Record excerpts: Begin

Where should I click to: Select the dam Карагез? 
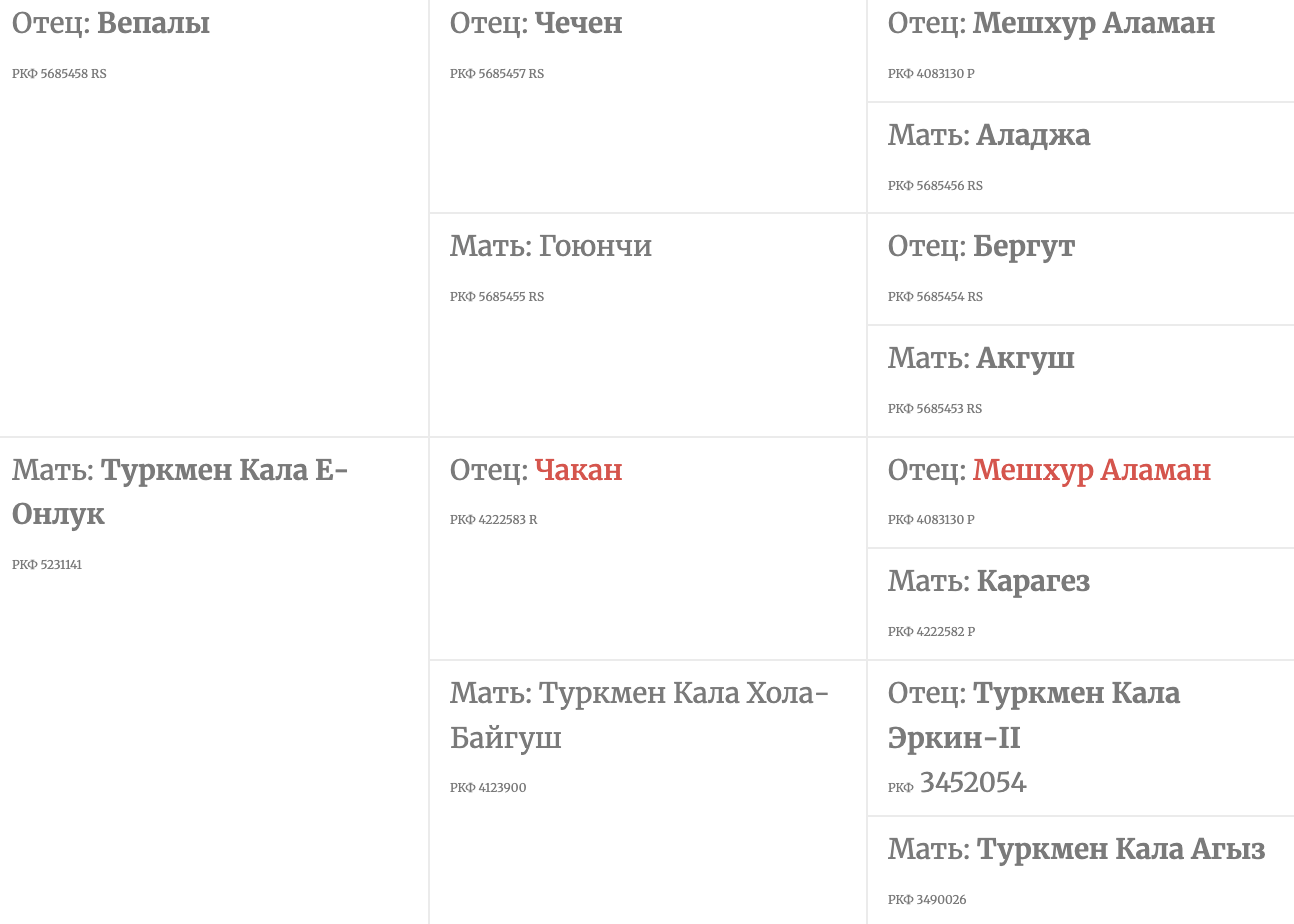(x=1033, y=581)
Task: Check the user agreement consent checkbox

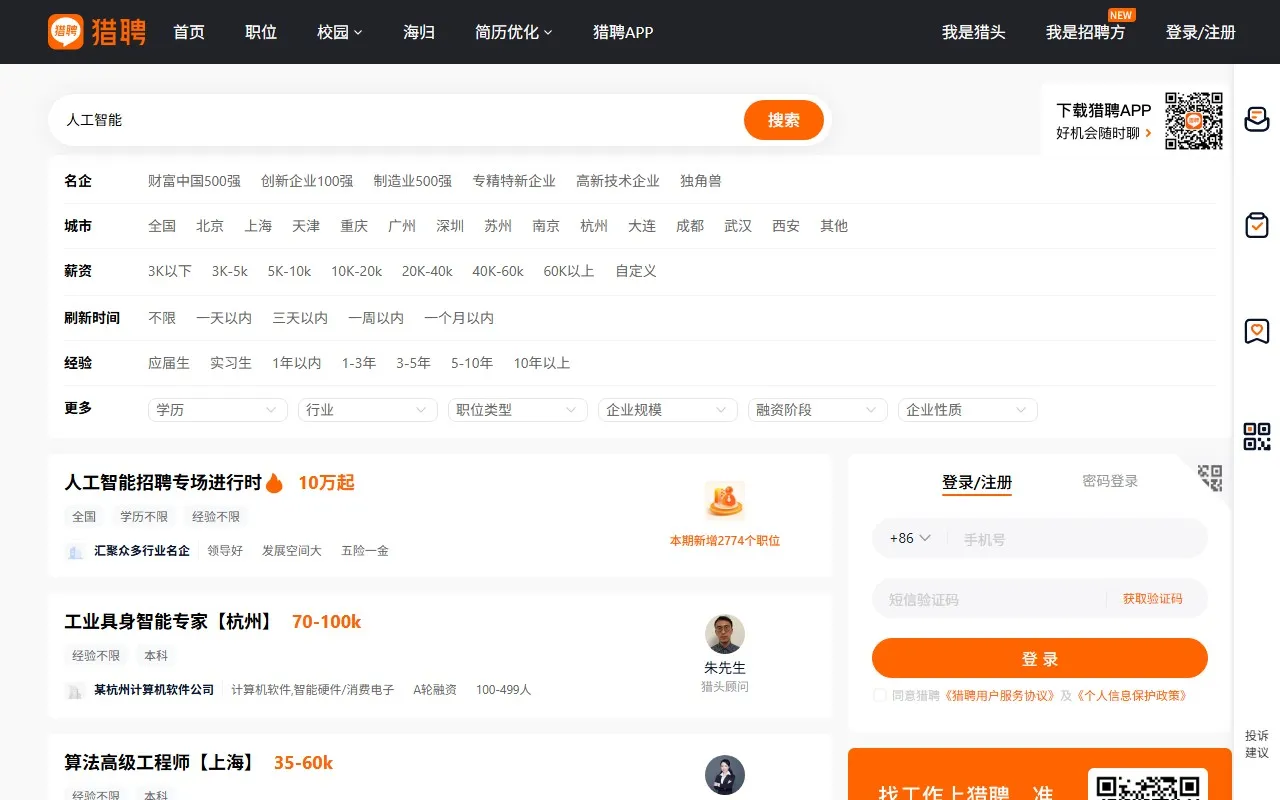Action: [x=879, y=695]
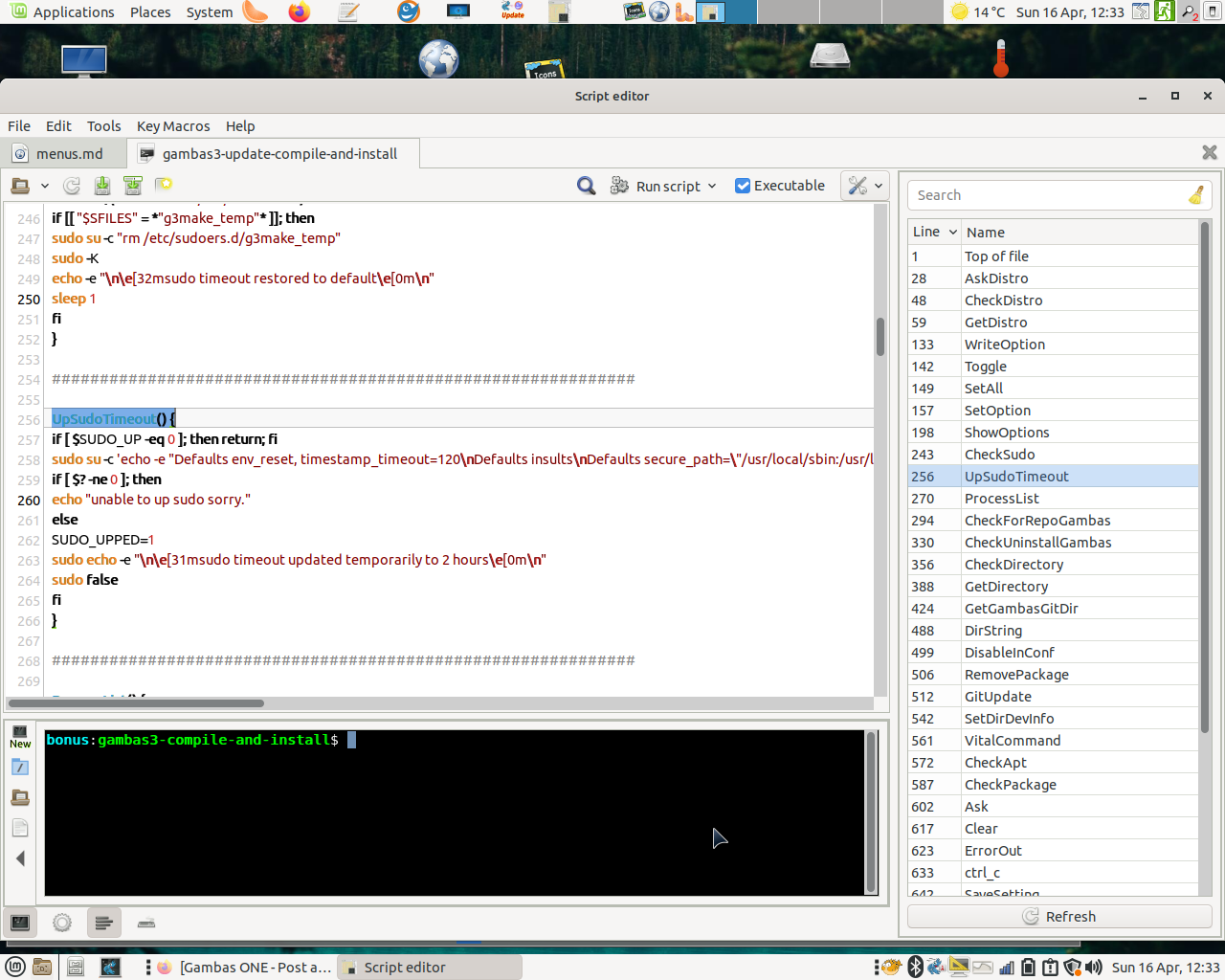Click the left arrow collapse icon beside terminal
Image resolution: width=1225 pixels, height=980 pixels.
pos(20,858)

Record excerpts: End

- [What to produce]: The pictures in the entries above should be left out; all else must be copied exactly.

- [Exercise answer]:
Where should I click to: Select the dam Карагез? 
(x=1033, y=581)
Task: Check the user agreement consent checkbox

Action: [x=879, y=695]
Click the left arrow collapse icon beside terminal
Image resolution: width=1225 pixels, height=980 pixels.
pos(20,858)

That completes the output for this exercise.